What the exercise asks:
Repeat the rows word for word, beginning with the line containing "The width and height of the screenshot is (785, 442)." and continuing through the final row.

[Word and element pointing entries]
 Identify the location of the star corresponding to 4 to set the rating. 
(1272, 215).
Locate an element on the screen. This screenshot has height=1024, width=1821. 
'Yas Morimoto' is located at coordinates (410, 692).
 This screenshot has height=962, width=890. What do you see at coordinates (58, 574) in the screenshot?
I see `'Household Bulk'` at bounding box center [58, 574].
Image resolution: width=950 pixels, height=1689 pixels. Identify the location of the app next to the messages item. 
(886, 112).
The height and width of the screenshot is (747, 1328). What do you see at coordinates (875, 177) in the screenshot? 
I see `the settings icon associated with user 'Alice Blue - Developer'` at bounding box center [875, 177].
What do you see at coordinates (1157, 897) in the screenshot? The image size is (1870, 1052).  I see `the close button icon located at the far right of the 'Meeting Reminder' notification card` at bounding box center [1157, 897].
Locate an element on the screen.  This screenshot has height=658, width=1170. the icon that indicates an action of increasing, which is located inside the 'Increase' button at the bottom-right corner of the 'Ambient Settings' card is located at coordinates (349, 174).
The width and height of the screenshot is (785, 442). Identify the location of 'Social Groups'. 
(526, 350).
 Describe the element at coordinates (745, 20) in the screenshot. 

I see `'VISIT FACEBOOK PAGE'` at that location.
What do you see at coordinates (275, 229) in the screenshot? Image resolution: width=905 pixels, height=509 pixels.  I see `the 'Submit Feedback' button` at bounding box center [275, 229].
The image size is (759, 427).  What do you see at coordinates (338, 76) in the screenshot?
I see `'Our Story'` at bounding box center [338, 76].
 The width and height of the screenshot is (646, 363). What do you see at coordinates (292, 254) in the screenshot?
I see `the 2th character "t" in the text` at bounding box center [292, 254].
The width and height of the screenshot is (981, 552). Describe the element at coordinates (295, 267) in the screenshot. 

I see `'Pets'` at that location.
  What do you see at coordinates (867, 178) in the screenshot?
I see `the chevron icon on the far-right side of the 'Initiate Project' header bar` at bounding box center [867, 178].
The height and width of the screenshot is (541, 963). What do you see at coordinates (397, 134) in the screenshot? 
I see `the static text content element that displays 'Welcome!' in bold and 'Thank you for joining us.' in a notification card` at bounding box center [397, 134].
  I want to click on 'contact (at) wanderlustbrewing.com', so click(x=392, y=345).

Result of this exercise:
The width and height of the screenshot is (785, 442). Identify the location of 'Social Groups'. 
(526, 350).
 Describe the element at coordinates (745, 20) in the screenshot. 

I see `'VISIT FACEBOOK PAGE'` at that location.
What do you see at coordinates (275, 229) in the screenshot? Image resolution: width=905 pixels, height=509 pixels.  I see `the 'Submit Feedback' button` at bounding box center [275, 229].
The image size is (759, 427).  What do you see at coordinates (338, 76) in the screenshot?
I see `'Our Story'` at bounding box center [338, 76].
 The width and height of the screenshot is (646, 363). What do you see at coordinates (292, 254) in the screenshot?
I see `the 2th character "t" in the text` at bounding box center [292, 254].
The width and height of the screenshot is (981, 552). Describe the element at coordinates (295, 267) in the screenshot. 

I see `'Pets'` at that location.
  What do you see at coordinates (867, 178) in the screenshot?
I see `the chevron icon on the far-right side of the 'Initiate Project' header bar` at bounding box center [867, 178].
The height and width of the screenshot is (541, 963). What do you see at coordinates (397, 134) in the screenshot? 
I see `the static text content element that displays 'Welcome!' in bold and 'Thank you for joining us.' in a notification card` at bounding box center [397, 134].
  I want to click on 'contact (at) wanderlustbrewing.com', so click(x=392, y=345).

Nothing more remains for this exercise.